My husband said he was sure Eliana was very sick. She sneezed 9 times. A symptom! She coughed twice. Ack, another symptom! She has a fever! That's the third symptom! We began running around: you, look on the internet to find out possible home remedies!* You, what can we do to boost immunity? You, make this! You, read that! You, pick up that crying baby!
Wait a minute, a small thought pushed it's way forward: you are reacting out of fear, at this point, all she really has is a fever. Well, yes, but...
I had been talking with my sister earlier that week about fear. How it can become a controlling factor in my life and the way I respond to my children. I want them to be healthy, to be okay. But often, the best course of action is actually to pause, to wait a moment and just think through what is happening, and to examine different courses of action. If I take this path, will I be satisfied where it leads? It might bring healing today, but at a cost I'm willing to pay for tomorrow? If I let the fever run it's course, (and treat it with homeopathy) what will that result be?
I asked Dave, can we just sit a minute? Just take a few minutes to pray and be still before we decide what we should do? He readily agreed and as we paused, I had a great sense of peace. Yes, something bad could happen. Something bad might be already happening. But, we were doing what we could for what was right in front of us. We ultimately decided that was all we could do. Treat what was right in front of us and get additional help when, and if, the time came.
Tuesday morning her fever was gone. No coughing, no sneezing. Nothing. A week later (and many hours of crying) her second tooth popped through.

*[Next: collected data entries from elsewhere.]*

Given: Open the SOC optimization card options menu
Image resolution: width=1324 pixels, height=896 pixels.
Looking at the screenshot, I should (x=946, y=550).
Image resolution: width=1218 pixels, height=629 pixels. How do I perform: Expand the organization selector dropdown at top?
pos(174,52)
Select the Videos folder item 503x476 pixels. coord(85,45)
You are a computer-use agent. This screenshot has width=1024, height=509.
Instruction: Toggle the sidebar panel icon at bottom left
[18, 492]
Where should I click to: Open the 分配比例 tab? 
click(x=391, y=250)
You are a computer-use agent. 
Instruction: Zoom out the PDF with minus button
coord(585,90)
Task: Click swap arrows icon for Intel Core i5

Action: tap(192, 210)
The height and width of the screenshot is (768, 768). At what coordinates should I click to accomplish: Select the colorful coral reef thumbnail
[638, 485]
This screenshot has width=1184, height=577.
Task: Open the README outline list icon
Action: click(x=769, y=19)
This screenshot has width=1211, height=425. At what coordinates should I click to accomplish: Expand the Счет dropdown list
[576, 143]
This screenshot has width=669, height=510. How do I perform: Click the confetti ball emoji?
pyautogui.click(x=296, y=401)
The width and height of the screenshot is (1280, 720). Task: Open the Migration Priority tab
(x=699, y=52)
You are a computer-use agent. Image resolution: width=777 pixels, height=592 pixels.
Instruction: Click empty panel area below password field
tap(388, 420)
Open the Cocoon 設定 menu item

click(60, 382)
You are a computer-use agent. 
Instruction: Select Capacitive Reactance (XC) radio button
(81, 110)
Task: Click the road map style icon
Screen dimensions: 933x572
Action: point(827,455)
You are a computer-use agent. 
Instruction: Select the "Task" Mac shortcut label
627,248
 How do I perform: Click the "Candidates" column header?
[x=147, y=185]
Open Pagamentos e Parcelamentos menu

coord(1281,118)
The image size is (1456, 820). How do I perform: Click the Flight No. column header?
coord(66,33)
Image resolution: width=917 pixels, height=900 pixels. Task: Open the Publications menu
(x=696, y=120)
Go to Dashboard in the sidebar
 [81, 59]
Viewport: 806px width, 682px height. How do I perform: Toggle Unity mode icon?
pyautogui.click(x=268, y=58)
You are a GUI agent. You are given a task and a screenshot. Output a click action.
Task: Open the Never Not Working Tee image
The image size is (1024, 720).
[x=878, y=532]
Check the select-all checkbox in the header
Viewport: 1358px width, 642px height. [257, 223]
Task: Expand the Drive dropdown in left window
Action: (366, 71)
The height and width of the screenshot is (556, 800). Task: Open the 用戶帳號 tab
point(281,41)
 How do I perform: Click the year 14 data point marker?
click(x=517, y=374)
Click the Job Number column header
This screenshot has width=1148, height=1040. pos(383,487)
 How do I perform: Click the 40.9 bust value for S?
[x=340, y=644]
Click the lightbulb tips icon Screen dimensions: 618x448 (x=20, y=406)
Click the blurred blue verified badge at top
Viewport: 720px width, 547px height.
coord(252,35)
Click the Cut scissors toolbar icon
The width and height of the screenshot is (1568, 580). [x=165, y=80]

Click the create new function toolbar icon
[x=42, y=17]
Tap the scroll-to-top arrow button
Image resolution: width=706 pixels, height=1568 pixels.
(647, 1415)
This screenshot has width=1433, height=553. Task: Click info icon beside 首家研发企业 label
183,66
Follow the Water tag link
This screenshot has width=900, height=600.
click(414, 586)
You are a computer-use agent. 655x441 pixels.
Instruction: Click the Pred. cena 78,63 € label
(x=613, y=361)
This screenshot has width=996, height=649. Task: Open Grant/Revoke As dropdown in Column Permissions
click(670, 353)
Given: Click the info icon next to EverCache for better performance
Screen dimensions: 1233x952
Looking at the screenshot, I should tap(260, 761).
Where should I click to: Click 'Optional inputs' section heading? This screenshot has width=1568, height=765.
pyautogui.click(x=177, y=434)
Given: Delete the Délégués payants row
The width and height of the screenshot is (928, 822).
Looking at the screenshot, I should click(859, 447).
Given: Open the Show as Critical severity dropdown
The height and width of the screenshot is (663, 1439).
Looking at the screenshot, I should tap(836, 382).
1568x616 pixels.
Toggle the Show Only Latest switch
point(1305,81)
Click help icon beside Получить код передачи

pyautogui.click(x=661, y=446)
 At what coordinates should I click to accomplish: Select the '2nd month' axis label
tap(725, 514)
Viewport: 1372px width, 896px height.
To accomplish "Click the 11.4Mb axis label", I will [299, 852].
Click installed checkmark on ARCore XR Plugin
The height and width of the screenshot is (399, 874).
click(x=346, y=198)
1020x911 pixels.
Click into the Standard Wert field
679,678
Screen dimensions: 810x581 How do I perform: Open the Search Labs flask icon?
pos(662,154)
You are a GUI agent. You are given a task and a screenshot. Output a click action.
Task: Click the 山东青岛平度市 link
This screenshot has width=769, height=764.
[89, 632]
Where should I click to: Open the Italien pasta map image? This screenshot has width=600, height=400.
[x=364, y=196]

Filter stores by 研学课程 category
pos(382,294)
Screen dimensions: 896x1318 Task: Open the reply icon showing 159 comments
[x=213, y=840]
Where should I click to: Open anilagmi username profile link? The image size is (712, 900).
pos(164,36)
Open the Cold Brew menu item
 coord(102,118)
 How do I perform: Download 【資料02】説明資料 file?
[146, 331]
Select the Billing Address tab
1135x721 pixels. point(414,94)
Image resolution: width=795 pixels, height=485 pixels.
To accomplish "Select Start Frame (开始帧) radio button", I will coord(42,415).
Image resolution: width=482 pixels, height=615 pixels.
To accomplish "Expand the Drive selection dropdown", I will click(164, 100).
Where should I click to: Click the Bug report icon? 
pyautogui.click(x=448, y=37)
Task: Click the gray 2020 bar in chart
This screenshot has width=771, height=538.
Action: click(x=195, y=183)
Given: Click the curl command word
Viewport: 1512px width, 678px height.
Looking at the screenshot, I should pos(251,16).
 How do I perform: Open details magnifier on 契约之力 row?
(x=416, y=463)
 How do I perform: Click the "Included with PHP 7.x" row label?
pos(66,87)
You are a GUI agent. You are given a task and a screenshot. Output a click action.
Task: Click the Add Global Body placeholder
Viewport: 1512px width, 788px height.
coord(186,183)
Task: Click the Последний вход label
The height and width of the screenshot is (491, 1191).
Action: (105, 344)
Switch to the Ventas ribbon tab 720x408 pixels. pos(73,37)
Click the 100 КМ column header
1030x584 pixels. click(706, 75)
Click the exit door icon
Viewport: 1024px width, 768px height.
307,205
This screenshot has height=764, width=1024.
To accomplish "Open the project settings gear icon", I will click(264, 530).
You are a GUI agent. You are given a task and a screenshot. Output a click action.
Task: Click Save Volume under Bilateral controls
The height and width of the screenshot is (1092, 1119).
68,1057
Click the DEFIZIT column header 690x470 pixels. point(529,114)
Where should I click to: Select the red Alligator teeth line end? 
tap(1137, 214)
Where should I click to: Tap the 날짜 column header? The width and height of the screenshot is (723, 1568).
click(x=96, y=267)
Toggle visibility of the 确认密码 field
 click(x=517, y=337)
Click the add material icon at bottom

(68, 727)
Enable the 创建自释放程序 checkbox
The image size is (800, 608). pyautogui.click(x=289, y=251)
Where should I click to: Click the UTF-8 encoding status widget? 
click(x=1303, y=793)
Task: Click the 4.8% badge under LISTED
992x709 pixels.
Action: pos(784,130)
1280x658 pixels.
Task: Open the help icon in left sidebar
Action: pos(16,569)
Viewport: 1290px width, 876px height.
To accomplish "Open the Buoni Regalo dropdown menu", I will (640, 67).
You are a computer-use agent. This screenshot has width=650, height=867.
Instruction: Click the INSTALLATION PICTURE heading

My mom holding Eliana on a recent walk
What about you? Are there areas that when the fear starts you find that you often over react? That you really have a hard time keeping collected? How does it affect the problem? Has it ever helped? Have you learned any lessons or strategies to help yourself pause?
Until next time,
*We have had many major medical crisis, for which we are grateful for modern American medicine, but generally we have moved very much in the direction of home treatment and natural remedies.